The thing about this kid is he’s picked a goal — a film that tells a meaningful story — and used 3D as the means to the end. As it should be, no? Easier said than done. In my experience it often takes so much time and energy to get results in 3D that the process takes over. This happens in any medium — viz the stereotypical book about the loveless, misunderstood college English professor who’s trying to write a book, or the self-referential indy film about the plucky, self-referential indy filmmaker.
David’s brilliance lies in stripping his process down to the bare minimum, mostly ignoring traditional workflows, and finding the paths of least resistance afforded by the tools to the result he wants. It comes across as a kind of technical judo — moving complexity away from places it isn’t needed toward places where it’ll be more useful. In shots where the character is the focal point, the shots are very simple. Where the character is overwhelmed by circumstance, there is more detail.

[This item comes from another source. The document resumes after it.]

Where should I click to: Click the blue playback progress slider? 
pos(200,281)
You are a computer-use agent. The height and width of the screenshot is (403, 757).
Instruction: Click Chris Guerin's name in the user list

In general, it’s all low-poly, few textures, and apparently all hardware renders. There’s no anti-aliasing, no motion blur. Traditional time-sucks like modeling, texturing, rigging, and rendering give way to pared-down and effective animation, lighting, and simulation work. It all feels extremely efficient.
None of this would be that impressive on its own, but that the work it supports happens to be advanced conceptually, especially in the language of film and design. The story itself is simple but the acting, pacing, and editing are all subtle and sensitive. He’s also clearly some kind of composition savant, and my only hope of retaining any pride at all in the face of such prodigious skill is the knowledge that he probably can’t tie his own shoes.
Congratulations David, let me know if you need any help with your shoes.